In the mean time, legal powers to amalgamate with the Inverness and Aberdeen Junction Railway were sought, and the Inverness and Aberdeen Junction Railway Act 1862 (25 & 26 Vict. c. cxiii) was duly obtained on 30 June 1862. The Inverness and Nairn Railway had already amalgamated with the Aberdeen Junction Railway Company, on 17 May 1861.

==Further north==
A further extension, from Invergordon to Bonar Bridge was now planned, and was authorised by the Inverness and Aberdeen Junction Railway (Bonar Bridge Extension) Act 1863 (26 & 27 Vict. c. xxxii) of 11 May 1863. The act gave the powers to the Inverness and Aberdeen Junction Railway. The extension opened to Meikle Ferry on 1 June 1864. The ferry enabled onward road journeys to Dornoch and beyond, although the station was not close to the actual ferry landing stage. The line was continued to Bonar Bridge, 57 mi from Inverness, on 1 October 1864. The Bonar Bridge station is actually at Ardgay, west of the Kyle of Sutherland and not conveniently situated for the community of Bonar Bridge.

==Formation of the Highland Railway==
The railways based on Inverness were working in partnership. On 1 February 1865 Inverness and Aberdeen Junction Railway, the Inverness and Perth Junction Railway and the Inverness and Ross-shire Railway amalgamated, and on 29 June 1865 a change of name was authorised by the Highland Railway Act 1865 (28 & 29 Vict. c. clxviii): the enlarged company was to be called the Highland Railway Company.

==Still further north==
The notion of a Far North Line was now gathering pace, and the independent Sutherland Railway was authorised by the Sutherland Railway Act 1865 (28 & 29 Vict. c. clxix), opening to Golspie in 1868. Further extensions took place, until Wick and Thurso were connected by rail on 28 July 1874.

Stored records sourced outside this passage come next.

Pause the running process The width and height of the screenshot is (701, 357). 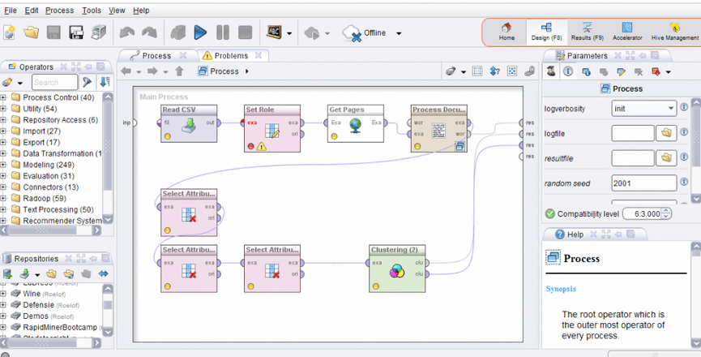[222, 33]
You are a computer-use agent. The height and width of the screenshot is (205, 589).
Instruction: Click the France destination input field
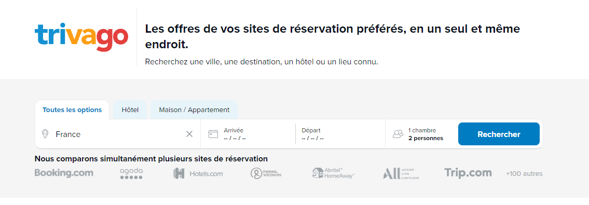(116, 134)
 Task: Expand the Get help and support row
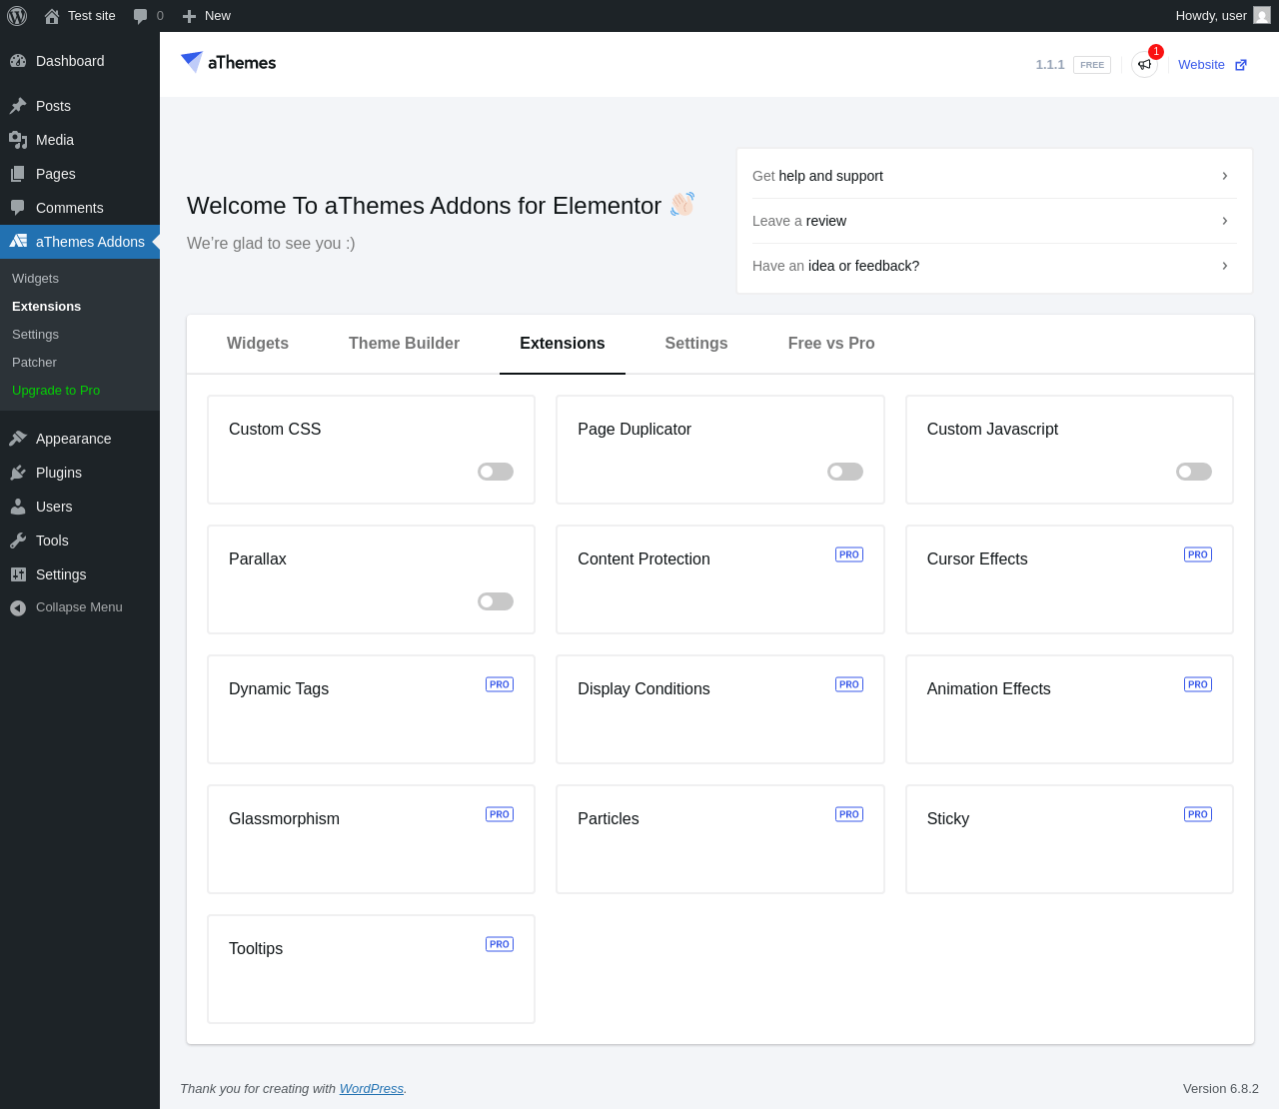pos(994,176)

==Inverness viaduct collapse==
In 1989 the River Ness masonry arch viaduct in Inverness collapsed on 7 February due to turbulent conditions in the river. It was reconstructed in a different form.

==The route today==
The line is still open, being part of the Far North Line.

==Locations==
- Inverness; opened 7 November 1855 for Inverness and Nairn Railway; still open;
- Rose Street Junction; with former Harbour line from Welsh's Bridge Junction, now upgraded to Rose Street curve;
- Connection to Muirtown basin (on Caledonian Canal);
- Clachnaharry; opened 1 April 1868; closed 1 April 1913;
- Bunchrew; opened 11 June 1862; closed 13 June;
- Lentran; opened 11 June 1862; closed 13 June;
- Clunes; opened 20 August 1863; closed 13 June 1960;
- Beauly; opened 11 June 1862; closed 13 June 1960; reopened 15 April 2002; still open.
- Muir of Ord; junction for Fortrose branch 1904 – 1960;
- Conon; opened 11 June 1862; closed 13 June 1960; reopened as Conon Bridge 8 February 2013; still open;
- Dingwall; opened 11 June 1862; still open;
- Dingwall North Junction; divergence of Dingwall and Skye Railway to Kyle of Lochalsh, 1870 to present day;
- Fowlis; opened 23 March 1863; renamed Foulis 20 March 1916; closed 13 June 1960;
- Novar; opened 23 March 1863; renamed Evanton 1 June 1937; closed 13 June 1960
- Alness; opened 23 March 1863; closed 13 June 1960; reopened 7 May 1973; still open;
- Invergordon; short harbour branch 1874 - 1971;
- Invergordon; opened 23 March 1863; still open;
- Delney; opened 1 June 1864; renamed Delny 1865; closed 13 June 1960;
- Parkhill; opened 1 April 1861; renamed Kildary 1 May 1868; closed 13 June 1960;
- Nigg; opened 1 June 1864; closed 13 June 1960;
- Fearn; opened 1 June 1864; still open;
- Tain; opened 1 June 1864; still open;
- Meikle Ferry; opened 1 June 1864; closed 1 January 1869;
- Edderton; opened 1 October 1864; closed 13 June 1960;
- Mid Fearn; opened 1 October 1864; closed 31 March 1865;
- Bonar Bridge; opened 1 October 1864; renamed Ardgay 2 May 1977.

The onward route northward from Bonar Bridge was opened in 1868 by the Sutherland Railway.